The missing data methods discussed under the Section 2.4 address this need by accounting for the missing data in the statistical analysis. The validity of these methods lies on the objective of the trial as stated under the recommendation 2.3.1. By the recommendation 2.3.1 and in the context of the IMPI clinical trial, the use of post-deviation data, which we do not have, can be compensated for by using methods that account for, or estimate the distribution of missing values before data analysis.
2.3.3
Appropriate primary and sensitivity analyses
Among the NRC key recommendations is the use of an appropriate primary analysis and sensitivity analyses approaches to assess the sensitivity of the primary analysis results to key assumptions about the missing data. Both primary and sensitivity analysis are necessary because despite all efforts to minimize missing data, anticipating complete data is not realistic. In order to decide on appropriate primary analysis, the process generating the missing data must be take into account in the statistical analysis. In other words, one must consider the missing data mechanisms (MCAR, MAR and NMAR) in order to decide on appropriate primary analysis to use (Carpenter et al.,
2013).
The statistical analysis methods such as maximum likelihood (Dempster et al., 1977; Harville, 1977), multiple imputation (Lavori et al., 1995; Rubin, 1996; Carpenter and Goldstein, 2004; Ayele et al., 2014), Bayesian methods (Harville, 1974; Daniels and Hogan, 2008), and methods based on weighted generalized estimating equations (Robins et al., 1995; Robins and Rotnitzky, 1995; Scharfstein et al., 1999; Seaman and White, 2013) can reduce the potential bias arising from missing data by making principled use of auxiliary information available for nonrespondents. These methods assume that the data are MAR. The NRC panel encourages increased use of these methods. However, these methods rely on untestable assumptions concerning the factors leading to the missing values and how they relate to the study outcomes. Therefore, the assumptions underlying these methods need to be clearly communicated to medical experts so that they can assess their validity (Carpenter et al., 2013).

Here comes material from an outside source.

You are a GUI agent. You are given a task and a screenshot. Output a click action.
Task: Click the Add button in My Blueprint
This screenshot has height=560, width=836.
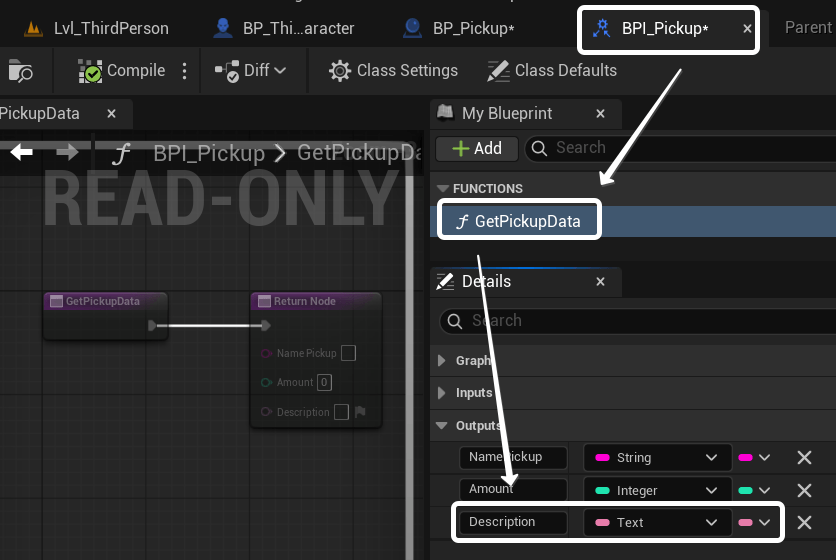coord(476,149)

Sensitivity analyses are therefore important to assess the degree to which the treatment effects rely on the assumptions considered. We need to choose the primary analysis approach carefully since it is based on the chosen primary analysis method that appropriate sensitivity analysis can be formulated to assess sensitivity of the results under the primary analysis to the sensitivity analysis assumptions (Diggle and Kenward, 1994; Thijs et al., 2000; Verbeke et al., 2001; Thijs et al., 2002; Shen et al., 2006; Creemers et al., 2011; Mallinckrodt, Lin and Molenberghs, 2013; Carpenter et al., 2013).

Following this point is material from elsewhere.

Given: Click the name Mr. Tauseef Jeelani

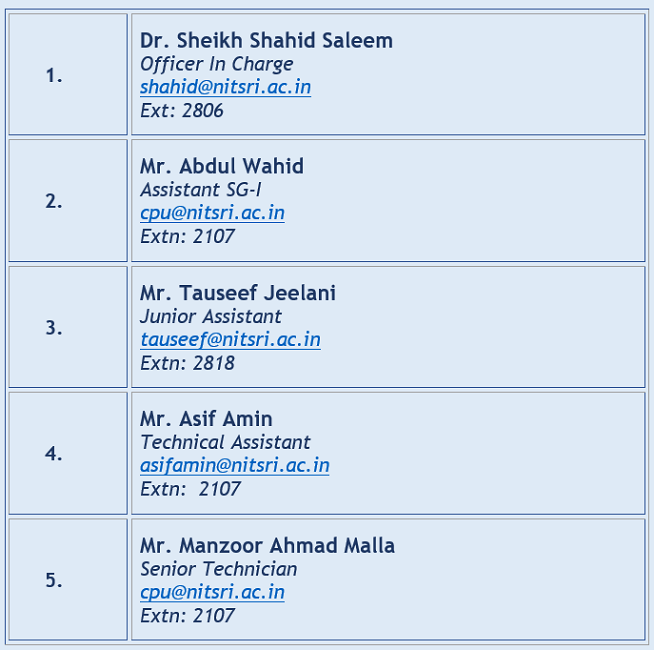Looking at the screenshot, I should pyautogui.click(x=237, y=293).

In this thesis, the primary analysis model assumes that the data are missing at random and sensi- tivity analyses are based on the selection model (Diggle and Kenward, 1994; Verbeke et al., 2001; Mallinckrodt, Roger, Chuang-Stein, Molenberghs, O’Kelly, Ratitch, Janssens and Bunouf, 2013), pattern-mixture model (Wu and Bailey, 1989; Carpenter et al., 2013; Mallinckrodt, Lin and Molen- berghs, 2013), and the shared-parameter model (Gao, 2004; Tsonaka et al., 2009; Creemers et al., 2011, 2010).